◆ YOUR TASK:
Restate the data word for word. Leave the pictures out.
RECORDS FOR PROCESSING section start
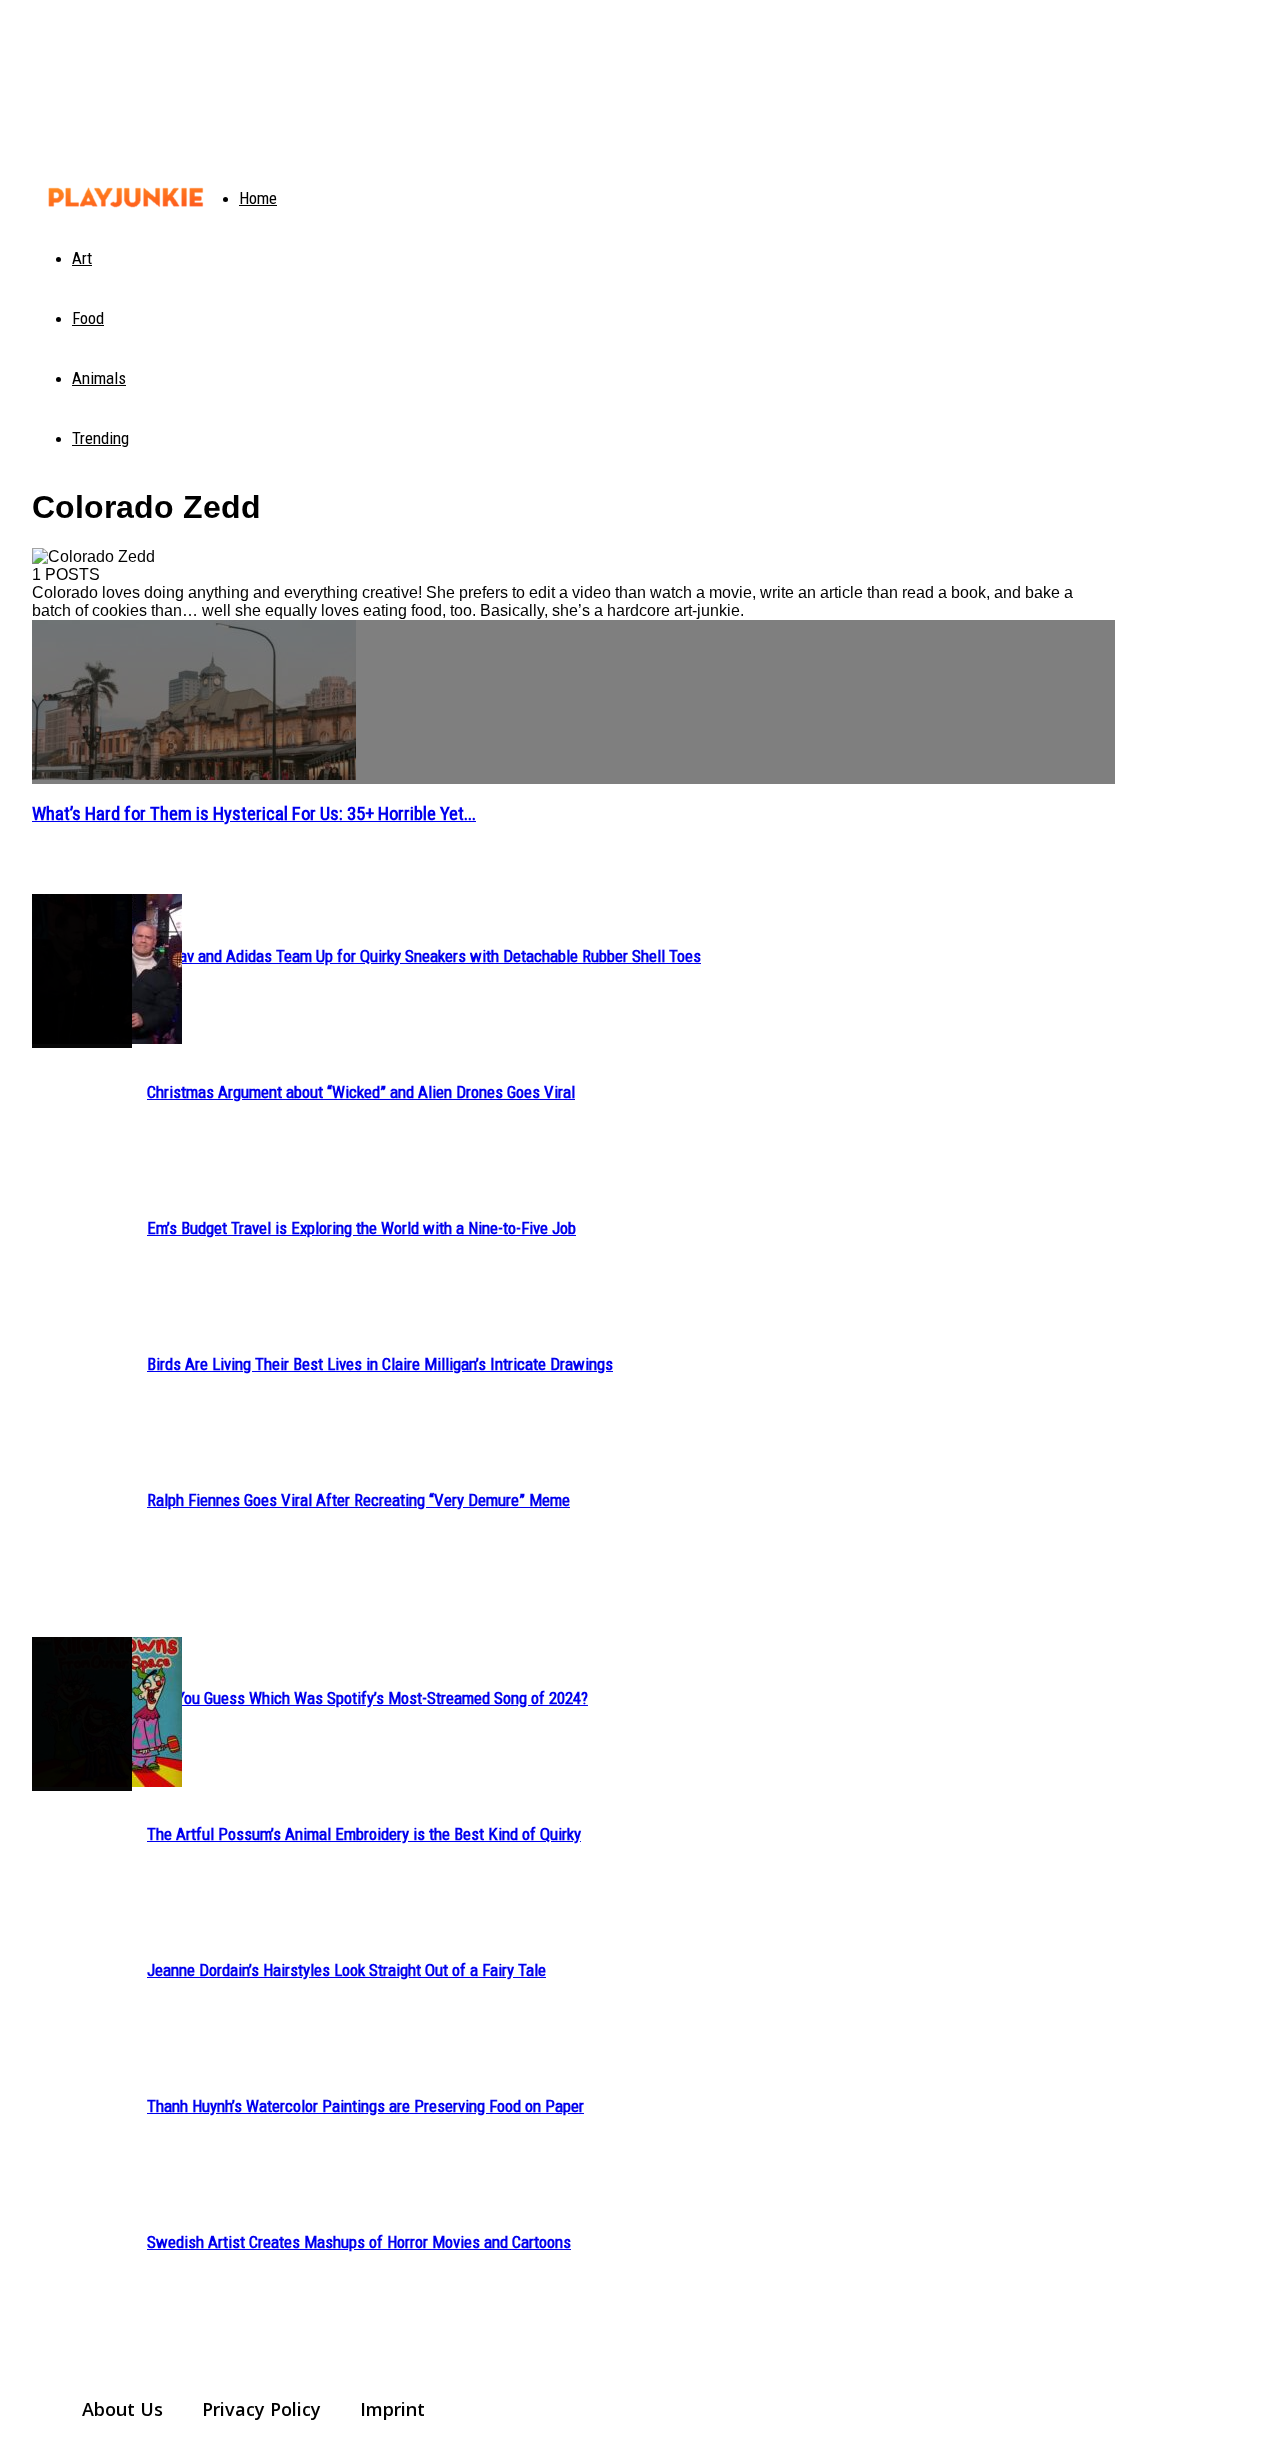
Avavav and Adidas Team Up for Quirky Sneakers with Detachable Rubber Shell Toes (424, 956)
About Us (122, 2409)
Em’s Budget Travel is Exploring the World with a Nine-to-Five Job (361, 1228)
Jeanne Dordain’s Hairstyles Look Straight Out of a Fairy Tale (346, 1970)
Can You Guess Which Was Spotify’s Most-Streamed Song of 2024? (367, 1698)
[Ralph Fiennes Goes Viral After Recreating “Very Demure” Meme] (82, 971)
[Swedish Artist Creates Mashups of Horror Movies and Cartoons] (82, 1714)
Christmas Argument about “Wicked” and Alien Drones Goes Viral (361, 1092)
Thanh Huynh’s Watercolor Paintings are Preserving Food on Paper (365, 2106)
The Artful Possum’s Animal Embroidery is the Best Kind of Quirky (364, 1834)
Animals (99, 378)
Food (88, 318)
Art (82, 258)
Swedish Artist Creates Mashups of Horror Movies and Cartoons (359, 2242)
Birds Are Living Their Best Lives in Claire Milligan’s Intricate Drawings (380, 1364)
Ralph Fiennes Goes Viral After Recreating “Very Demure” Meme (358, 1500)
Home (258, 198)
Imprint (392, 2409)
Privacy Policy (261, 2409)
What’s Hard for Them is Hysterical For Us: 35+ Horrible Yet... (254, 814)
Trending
RECORDS FOR PROCESSING section end
◆ SOLVED EXERCISE:
Avavav and Adidas Team Up for Quirky Sneakers with Detachable Rubber Shell Toes (424, 956)
About Us (122, 2409)
Em’s Budget Travel is Exploring the World with a Nine-to-Five Job (361, 1228)
Jeanne Dordain’s Hairstyles Look Straight Out of a Fairy Tale (346, 1970)
Can You Guess Which Was Spotify’s Most-Streamed Song of 2024? (367, 1698)
[Ralph Fiennes Goes Viral After Recreating “Very Demure” Meme] (82, 971)
[Swedish Artist Creates Mashups of Horror Movies and Cartoons] (82, 1714)
Christmas Argument about “Wicked” and Alien Drones Goes Viral (361, 1092)
Thanh Huynh’s Watercolor Paintings are Preserving Food on Paper (365, 2106)
The Artful Possum’s Animal Embroidery is the Best Kind of Quirky (364, 1834)
Animals (99, 378)
Food (88, 318)
Art (82, 258)
Swedish Artist Creates Mashups of Horror Movies and Cartoons (359, 2242)
Birds Are Living Their Best Lives in Claire Milligan’s Intricate Drawings (380, 1364)
Ralph Fiennes Goes Viral After Recreating “Very Demure” Meme (358, 1500)
Home (258, 198)
Imprint (392, 2409)
Privacy Policy (261, 2409)
What’s Hard for Them is Hysterical For Us: 35+ Horrible Yet... (254, 814)
Trending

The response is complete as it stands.